Machine Trait Scales for Evaluating Mechanistic Mental Models of Robots and Computer-Based Machines Sara Kiesler and Jennifer Goetz, HCII,CMU April 18, 2002 In previous work, we and others have used the Big Five Personality Scales and other human trait rating scales to evaluate anthropomorphism and social responses to machines (see our CHI short papers). However, we believe that most people correctly perceive that machines are inanimate and not real people. In other words, anthropomorphism is partial. Current research in cognitive science implies that when a machine, such as a robot, exhibits humanlike behavior (such as speech and ostensibly intentional movement), people retrieve cognitions associated with people and with machines from long-term memory. From these cognitions, people create a more or less coherent mental model of the machine they are observing. The purpose of this research was to create rating scales for robots (and other computerbased machines) that could be used to measure the extent to which people s mental model of the technology incorporates inanimate and mechanistic elements. We plan to use these scales in conjunction with measures used in studies of person perception, such as the Big Five personality scales and intellectual evaluation items. Whereas the latter measure animist and anthropomorphistic elements of a person s mental model of a machine, our new scales will measure the inanimate and mechanistic elements of the mental model. Method We first created a pool of 63 traits from several sources: Handbook of Human Factors Design (Woodson et al, 1992), a study of seven people who were asked to photograph and describe their favorite appliances, tools, and machines at home and at work, and through brainstorming in our research group. We then combined these traits with trait names from the Big Five Inventory (John et al, 1991) and intelligence evaluation items (Warner & Sugarman, 1986) to create two versions of a questionnaire. One version asked participants to rate the traits on 5-point scales in answer to the statement: Please rate each of the attributes below and say
how human-like they are. The other version asked participants to respond to the same rating scales in answer to the statement: Please rate each of the attributes below and say how machinelike they are. We then compared the responses of 20 students at Carnegie Mellon University who answered the first version with the responses of 20 students who answered the second version. For each trait, the mean difference between the responses is assumed to reflect the degree to which people perceive each trait to be characteristic of humans or of machines. For instance shyness is considered a highly humanlike trait, while breakable is considered machinelike. Traits such as dependable and dangerous, however, are applicable to both humans and machines. Table 1 lists all traits receiving an average machinelike score significantly greater than its humanlike score. We next chose 33 traits from the longer list, all of which had received ratings significantly greater on machinelikeness (see Table 1). Sixty participants were recruited for an online Web survey in which we asked them to rate the Nursebot project s Pearl robot and one of the following machines: a car, a personal computer, and the Pyxis robot. Because our project involves a comparison of humanlike robots with other types of robots, we wanted every participant to rate a humanlike robot, to provide a more humanlike machine as an anchor in doing the other machine ratings (see Figure 1). Figure 1. Objects rated in the online Web study. From left to right: a personal computer, a car, the Pyxis robot, and Pearl.

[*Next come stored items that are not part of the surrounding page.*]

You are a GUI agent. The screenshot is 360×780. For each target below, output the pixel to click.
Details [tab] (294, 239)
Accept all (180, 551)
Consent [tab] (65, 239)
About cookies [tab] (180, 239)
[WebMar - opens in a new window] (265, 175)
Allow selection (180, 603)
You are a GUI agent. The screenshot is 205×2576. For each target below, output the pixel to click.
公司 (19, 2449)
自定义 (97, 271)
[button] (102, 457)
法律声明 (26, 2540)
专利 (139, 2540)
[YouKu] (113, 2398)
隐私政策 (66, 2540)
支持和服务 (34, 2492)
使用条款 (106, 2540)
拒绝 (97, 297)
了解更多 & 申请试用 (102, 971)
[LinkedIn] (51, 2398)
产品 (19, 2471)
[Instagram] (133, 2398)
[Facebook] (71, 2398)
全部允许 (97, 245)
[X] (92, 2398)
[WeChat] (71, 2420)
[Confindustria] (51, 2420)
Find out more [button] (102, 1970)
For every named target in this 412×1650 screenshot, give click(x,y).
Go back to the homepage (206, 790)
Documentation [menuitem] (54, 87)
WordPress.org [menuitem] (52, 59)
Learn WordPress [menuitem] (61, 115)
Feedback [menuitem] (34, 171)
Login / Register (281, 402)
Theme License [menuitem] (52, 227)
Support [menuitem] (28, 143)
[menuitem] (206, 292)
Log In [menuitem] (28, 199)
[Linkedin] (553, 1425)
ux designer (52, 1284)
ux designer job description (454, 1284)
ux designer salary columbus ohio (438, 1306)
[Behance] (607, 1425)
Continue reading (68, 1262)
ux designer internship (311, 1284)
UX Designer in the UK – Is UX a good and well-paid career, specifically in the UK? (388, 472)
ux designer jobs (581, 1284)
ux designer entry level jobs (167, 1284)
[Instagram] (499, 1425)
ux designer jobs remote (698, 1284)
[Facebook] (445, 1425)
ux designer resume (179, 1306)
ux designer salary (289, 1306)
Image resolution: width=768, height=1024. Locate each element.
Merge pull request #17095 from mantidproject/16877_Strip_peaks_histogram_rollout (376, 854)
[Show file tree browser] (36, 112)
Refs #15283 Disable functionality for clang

Results In Table 2 we present the results of the factor analysis using ratings of the Pearl and Pyxis robots and a personal computer. 1 The principal components analysis performed as a first step resulted in 8 components with Eigenvalues greater than 1.0 and accounting for 69% of the variance, but we set the number of factors to equal 5 (57% of the variance) because more factors did not result in easily interpretable scales with multiple items. Creation of scales We selected items from each factor that loaded.5 or more on the factor to create each scale. We eliminated a few items because they reduced scale reliability. The resulting scales for measuring people s perceptions of robots and computers are shown in Table 2. The five scales measure dimensions we call Efficiency, Maintenance, Durability, Safety, and Information Technology. Cross product comparisons The mean scale ratings of the PC, Pearl robot, and Pyxis robot are shown in Figure 2. A repeated measures analysis of variance indicated that, overall, the three machines were rated differently (F [2, 85] = 27, p <.001) and there was an interaction of scale with machine rated (F [8, 164]= 14.8, p <.001). Generally, the PC was rated especially highly on the Efficiency Scale (p < 01). The Pearl robot was viewed as high maintenance (p <.01). The Pyxis robot was rated very high on the Durability Scale, with the PC next and the Pearl robot much lower (p <.001). The PC was perceived as safest (p <.001). Finally, there were not differences among the PC and the two robots on the information technology scale. All of these findings appear to support the face validity of the scales. 1 Analyses using the ratings of the car produced similar but results, but items related to safety, hazards, and durability loaded much higher on the scales.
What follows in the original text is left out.